[Material for locating described items]
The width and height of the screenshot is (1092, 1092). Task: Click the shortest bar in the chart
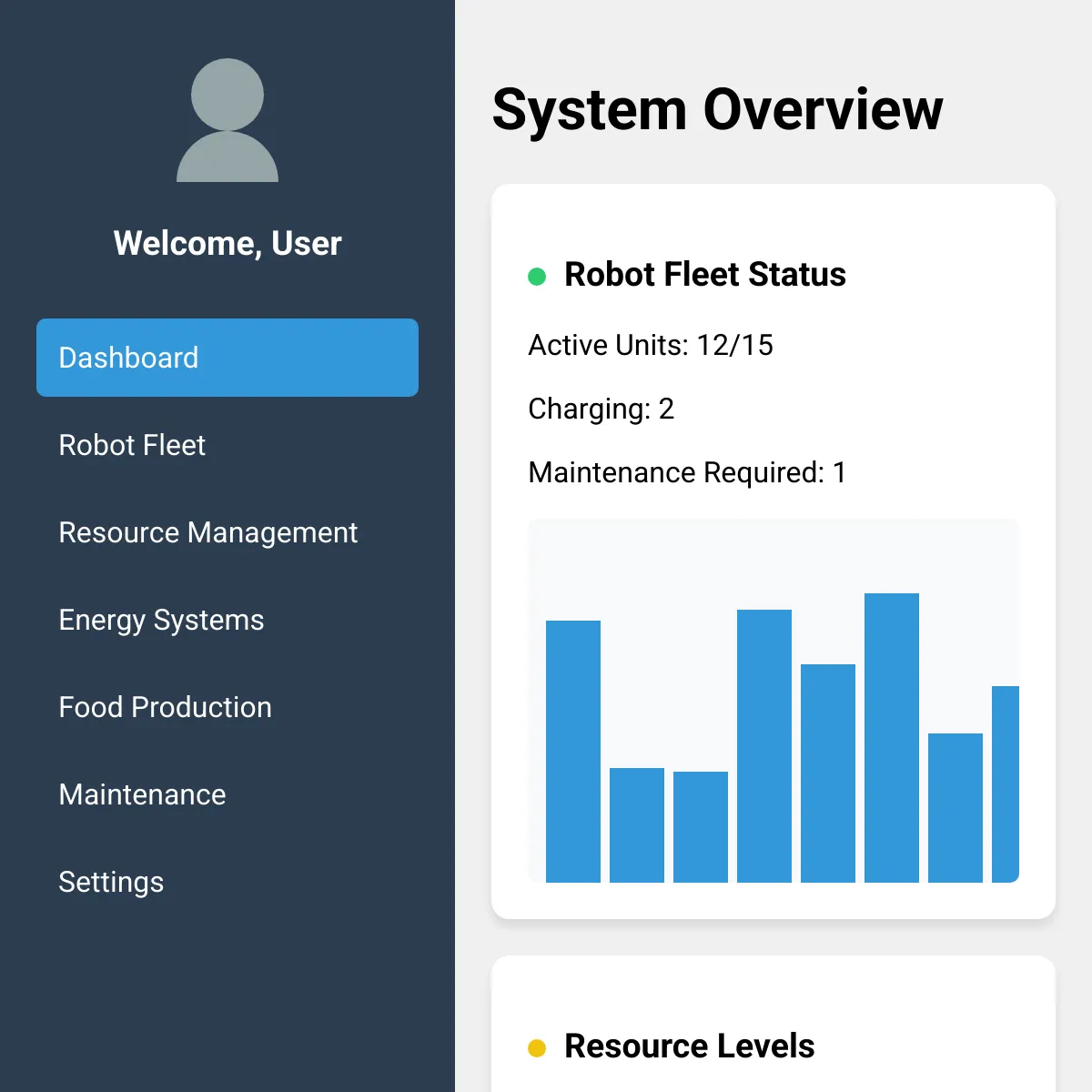tap(701, 826)

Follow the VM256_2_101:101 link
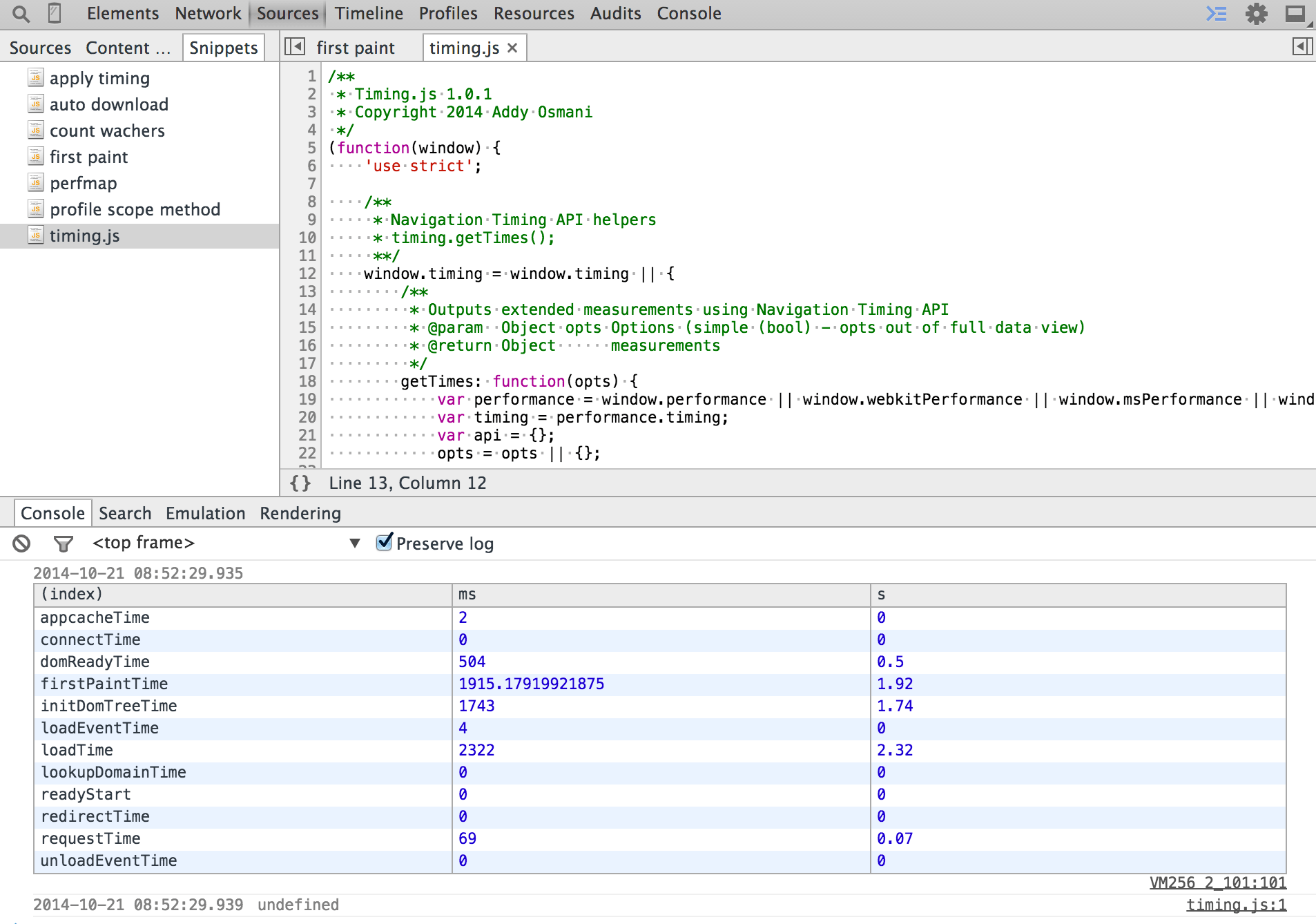(1217, 883)
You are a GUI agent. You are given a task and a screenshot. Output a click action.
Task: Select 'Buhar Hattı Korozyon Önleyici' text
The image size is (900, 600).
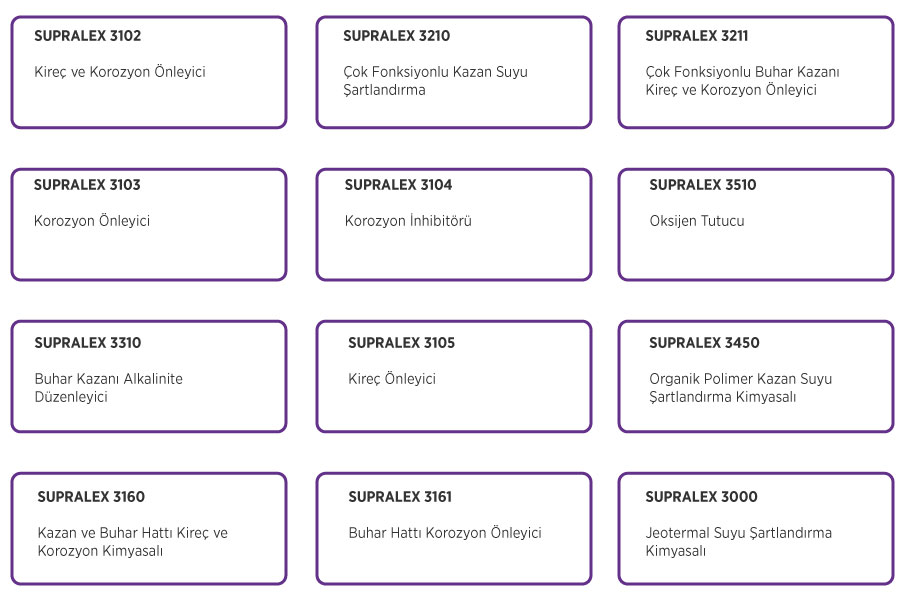pyautogui.click(x=445, y=533)
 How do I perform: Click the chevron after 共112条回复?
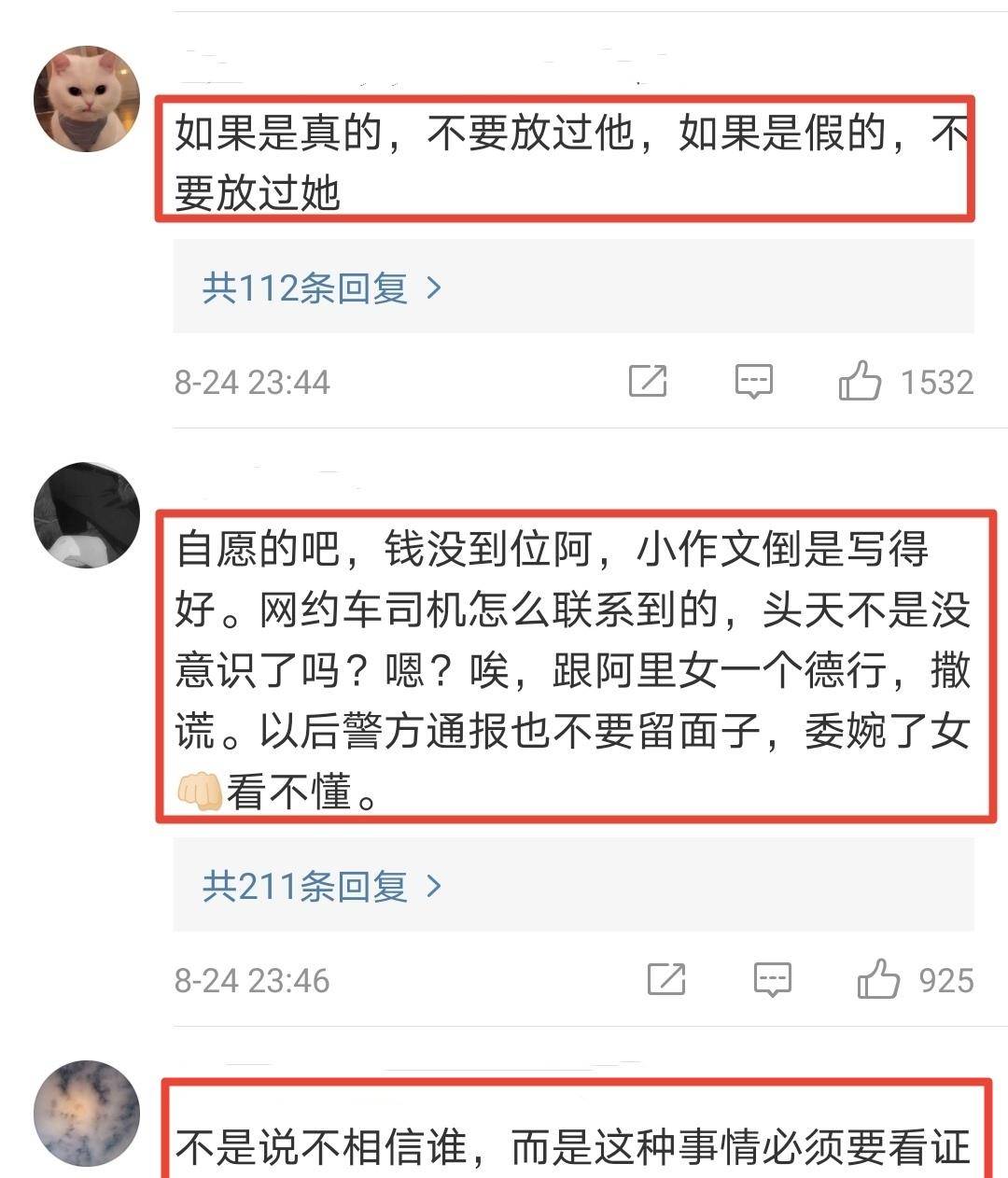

Required work:
Could you arrange every line of the material above as a numbered list, skipping blank lines and leaving the pictures out?

Solved exercise:
1. The width and height of the screenshot is (1092, 1092). Task: Click the shortest bar in the chart
2. tap(701, 826)
3. Follow the VM256_2_101:101 link
4. (1217, 883)
5. You are a GUI agent. You are given a task and a screenshot. Output a click action.
6. Task: Select 'Buhar Hattı Korozyon Önleyici' text
7. The image size is (900, 600).
8. pyautogui.click(x=445, y=533)
9.  How do I perform: Click the chevron after 共112条回复?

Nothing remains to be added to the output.